The source said the mood among pension fund managers was that if a state entity could downgrade investments this low, a government-sponsored SPV could do similar.

“This might happen again if we take positions and it fails and government may give you peanuts in return,” it said. 

No fears

Mr Sampong, an investment banker, however, said the overriding objective of GAT would be how to get the beneficiary banks to deliver returns to investors.

“This is private money and we intend to get all the money back to the investors,” he said, in an assurance directed at the fund managers and other investors that are still studying the GAT arrangement. 

“So, these banks cannot do business the way they used to.

“We want to put these banks in such a straitjacket that they will do just what they have to do so that they will return the money,” he added.

The beneficiary banks are the ADB Bank, National Investment Bank , Universal Merchant Bank , Prudential Bank and the OmniBank and Sahel Sahara Bank, which are merging into the yet-to-be unveiled Omni-BSIC Bank.

Avoiding surprises

In late December, GAT, a government-sponsored SPV, received provisional approval from the Bank of Ghana (BoG) to invest in the five banks to help build up their capitals to GH¢400 million.

The move is the government’s response to chronic appeals by indigenous banks that were facing challenges recapitalising to GH¢400 million, a statement from the Ministry of Finance said.

Mr Sampong said although BoG had confirmed the capital deficits of the five banks to GAT, the team was also conducting its own due diligence into the banks to help “avoid surprises.”

It will also serve as the basis for valuation, making it a critical success factor to the last-minute arrangement that helped to save the five banks.

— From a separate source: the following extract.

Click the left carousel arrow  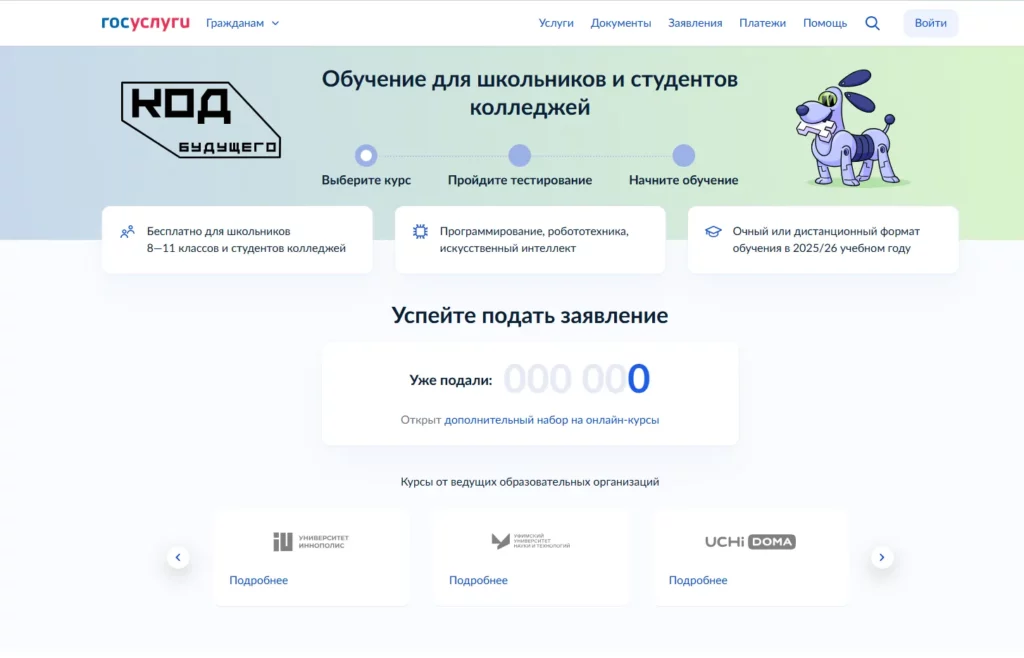coord(178,557)
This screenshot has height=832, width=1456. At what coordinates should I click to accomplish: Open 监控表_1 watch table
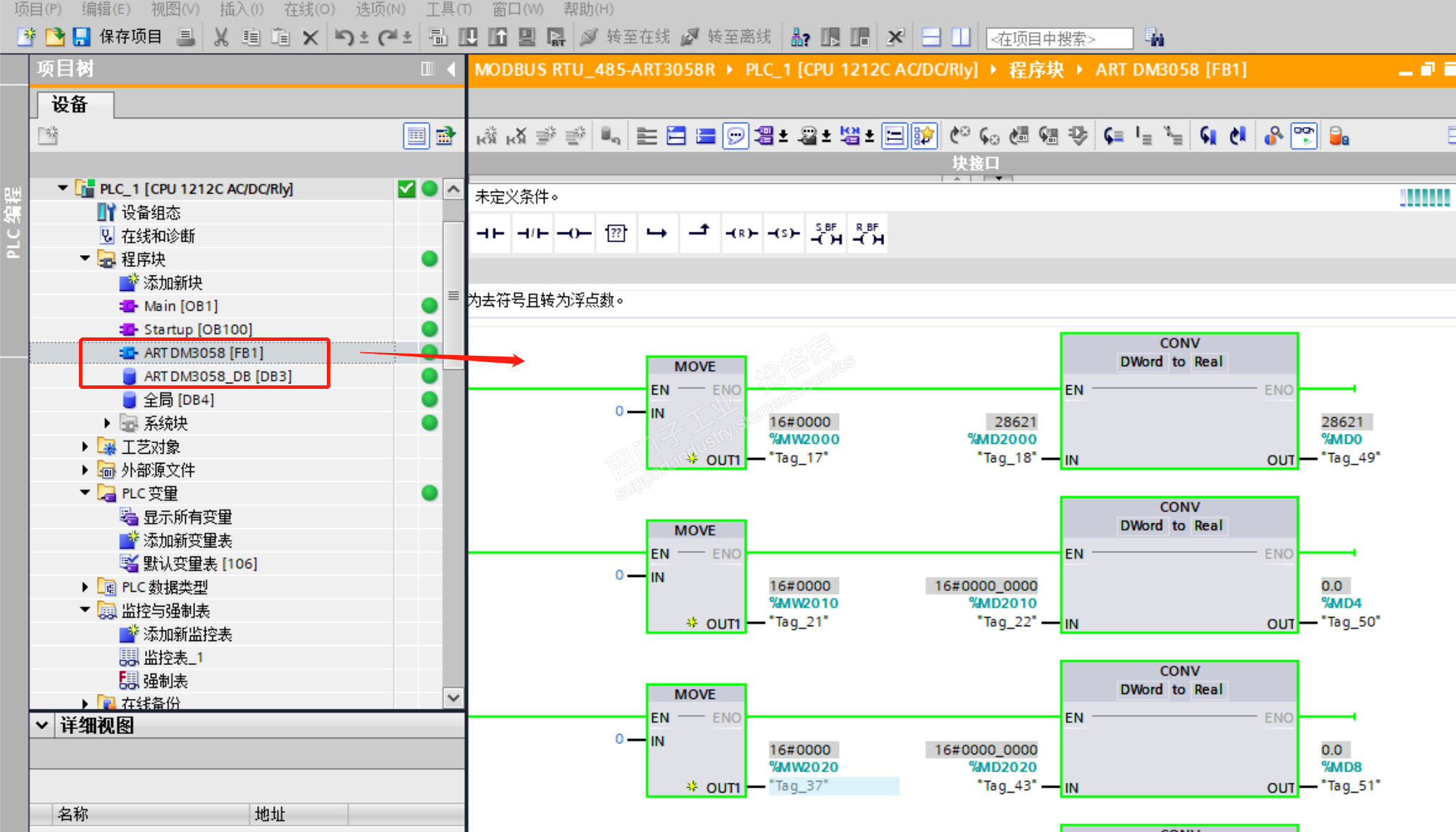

“At this stage, we will confirm what we are putting in so that we do not lose out,” he said.

This should pave the way for the next stage, which is the raising and investing of the funds.

He, however, explained that the funds could be raised in stages although the entire amount has been approved. 

No business as usual 

Since accepting to be bridged by GAT finances to meet the GH¢400 million minimum capital, Mr Sampong said each of the banks had signed a preliminary investment agreement (IA) with the trust, committing them to seek express approval from GAT before taking key decisions in their businesses.

The arrangement gives GAT, through a consultant yet-to-be announced, the power to veto significant decisions involving governance, lending and related party transactions (RTPs) and further places restrictions on executive compensation, bonuses and payment of dividends, among others, he said. 

This is irrespective of the stake that GAT would  hold in a bank, Mr Sampong said, explaining that that arrangement was meant to ensure efficiency, prudence and profitability of the banks. 

“For GAT, so far as you accept to take the money, you must abide by our terms and conditions. 

“What we are saying is that you couldn’t raise the money and we have come in to help you. We want you to turn around the business and give us our money back,” he said.